**CONSIGNES**.
D'après l'extrait du document, avec quelle chanson le groupe offre-t-il à la Suède sa toute première victoire à l'Eurovision ?

**EXTRAIT DU DOCUMENT**.
---------------

Au début, les quatre collaborent de manière informelle. Ils tentent un spectacle de cabaret en 1970, qui est un échec cuisant. Ils sortent une chanson “People Need Love” en 1972, qui connaît un succès modéré. En 1973, ils tentent leur chance à la sélection suédoise pour l’Eurovision avec “Ring Ring” et échouent, terminant troisièmes. C’est là qu’ils décident d’adopter un nom simple, un acronyme de leurs prénoms : ABBA. L’année suivante, le 6 avril 1974, ils retentent leur chance. Sur la scène de l’Eurovision en Angleterre, avec des tenues flamboyantes et un titre au rythme irrésistible, “Waterloo”, ils offrent à la Suède sa toute première victoire. Le monde vient de basculer.
La gloire, cependant, n’est pas immédiate. Le groupe souffre de la “malédiction de l’Eurovision”, et il leur faut 18 mois pour prouver qu’ils ne sont pas un “groupe éphémère”. C’est le single “SOS” qui les remet sur la carte, suivi de l’ouragan “Mamma Mia” en 1975, qui devient numéro 1 au Royaume-Uni et en Australie. Dès lors, la machine est inarrêtable. “Fernando”, “Dancing Queen” (leur seul numéro 1 aux États-Unis), “Take a Chance on Me”, “Chiquitita”… le groupe domine le monde, traversant même le Rideau de Fer. En 1977, leur film “ABBA: The Movie” est diffusé en Union Soviétique, un exploit impensable à l’époque.

Mais ce que le public adore, c’est cette image de deux couples heureux, faisant de la musique ensemble. Cette image était un mensonge qui commençait à se fissurer. Le rythme infernal des tournées est le premier coupable. Sept années passées à parcourir le monde ont un impact dévastateur, surtout sur Agnetha. Mère de deux jeunes enfants, elle souffre terriblement de l’éloignement. Pire, elle développe des phobies sévères : la peur des foules, du bruit, et surtout, une phobie panique de l’avion. Chaque nouvelle tournée augmente son anxiété. Pendant ce temps, les rumeurs d’infidélité de Björn se multiplient dans la presse.
En 1979, au sommet de leur gloire, le premier couperet tombe : Agnetha et Björn annoncent leur divorce. Le choc est immense pour les fans. Mais pour Agnetha, le cauchemar ne fait que commencer. À peine une semaine après leur séparation, Björn est aperçu au bras d’une autre femme, la présentatrice suédoise Lena Källersjö. Il l’épousera deux ans plus tard. Pour Agnetha, c’est un coup de poignard. Elle sombre dans une profonde dépression. “J’ai pleuré,” confiera-t-elle plus tard. “Ça m’a fait très mal qu’il ait trouvé quelqu’un d’autre si vite.”

---------------

**DONNÉES FOURNIES**.
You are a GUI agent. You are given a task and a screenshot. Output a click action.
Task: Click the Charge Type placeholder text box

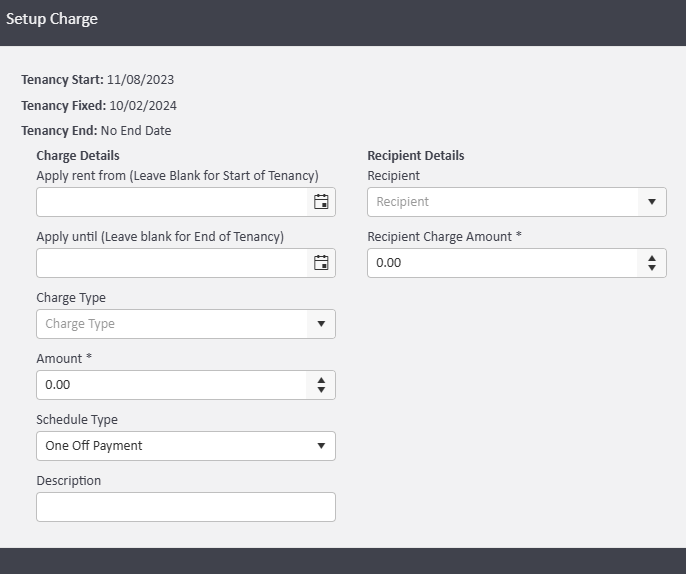pos(170,324)
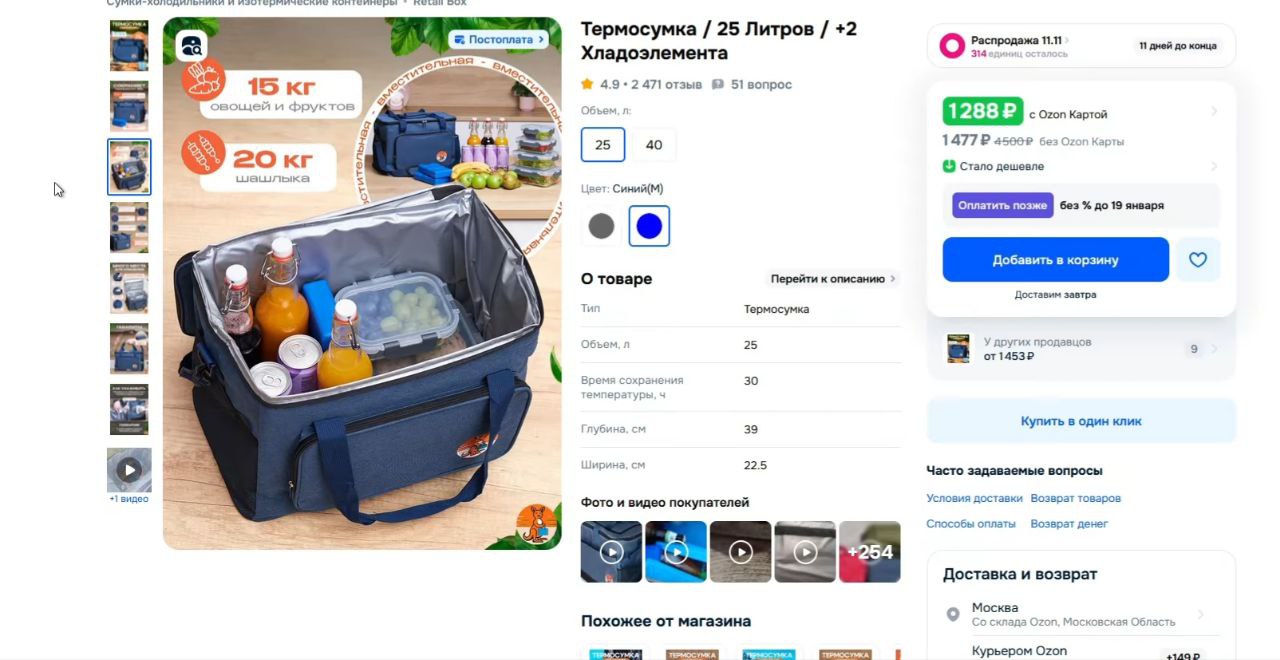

---------------

**SOLUTION PROPOSÉE**.
Avec la chanson « Waterloo ».